First-principles quantum transport simulation of CuPc on Au(111) and Ag(111)

TL;DR

This study uses first-principles and many-body techniques to analyze the electronic and transport properties of CuPc molecules on Au(111) and Ag(111), revealing substrate-dependent Kondo effects and matching experimental conductance data.

Contribution

It introduces a combined DFT and Anderson impurity model approach to accurately describe correlation effects in CuPc on different metal surfaces, including a novel simplified model for Ag(111).

Findings

Kondo effect observed with mixed SU(2) and SU(4) symmetry.

Computed Kondo temperature agrees with experiments.
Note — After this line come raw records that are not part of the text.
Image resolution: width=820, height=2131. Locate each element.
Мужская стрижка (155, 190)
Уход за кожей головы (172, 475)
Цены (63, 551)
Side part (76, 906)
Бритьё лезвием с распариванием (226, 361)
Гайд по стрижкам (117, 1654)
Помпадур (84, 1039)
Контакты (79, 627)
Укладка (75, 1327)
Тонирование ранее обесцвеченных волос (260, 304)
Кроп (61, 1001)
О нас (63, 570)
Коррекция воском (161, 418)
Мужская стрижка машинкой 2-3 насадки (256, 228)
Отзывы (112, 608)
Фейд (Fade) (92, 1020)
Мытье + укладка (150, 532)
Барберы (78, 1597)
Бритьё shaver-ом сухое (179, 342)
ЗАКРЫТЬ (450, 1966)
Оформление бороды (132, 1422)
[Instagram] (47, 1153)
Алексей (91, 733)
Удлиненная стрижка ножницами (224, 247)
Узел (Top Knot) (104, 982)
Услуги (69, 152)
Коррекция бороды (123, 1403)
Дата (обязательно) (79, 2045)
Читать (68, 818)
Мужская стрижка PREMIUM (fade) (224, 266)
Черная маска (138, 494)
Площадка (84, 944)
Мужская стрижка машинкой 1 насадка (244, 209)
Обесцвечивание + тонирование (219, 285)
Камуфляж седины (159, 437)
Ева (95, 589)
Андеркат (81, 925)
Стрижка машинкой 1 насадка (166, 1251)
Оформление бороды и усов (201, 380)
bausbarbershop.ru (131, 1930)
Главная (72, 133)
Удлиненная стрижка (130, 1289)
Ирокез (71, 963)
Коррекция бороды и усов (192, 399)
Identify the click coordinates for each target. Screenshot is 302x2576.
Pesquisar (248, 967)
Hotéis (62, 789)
Transport properties depend on STM tip position, matching measurements.

Abstract

We investigate equilibrium and transport properties of a copper phthalocyanine (CuPc) molecule adsorbed on Au(111) and Ag(111) surfaces. The CuPc molecule has essentially three localized orbitals close to the Fermi energy resulting in strong local Coulomb repulsion not accounted for properly in density functional calculations. Hence, they require a proper many-body treatment within, e.g., the Anderson impurity model (AIM). The occupancy of these orbitals varies with the substrate on which CuPc is adsorbed. Starting from density functional theory calculations, we determine the parameters for the AIM embedded in a noninteracting environment that describes the residual orbitals of the entire system. While correlation effects in CuPc on Au(111) are already properly described by a single orbital AIM, for CuPc on Ag(111) the three orbital AIM problem can be simplified into a two orbital problem coupled to the localized spin of the third orbital. This results in a Kondo effect with a mixed character, displaying a symmetry between SU(2) and SU(4). The computed Kondo temperature is in good agreement with experimental values. To solve the impurity problem we use the recently developed fork tensor product state solver. To obtain transport properties, a scanning tunneling microscope (STM) tip is added to the CuPc molecule absorbed on the surface. We find that the transmission depends on the detailed position of the STM tip above the CuPc molecule in good agreement with differential conductance measurements.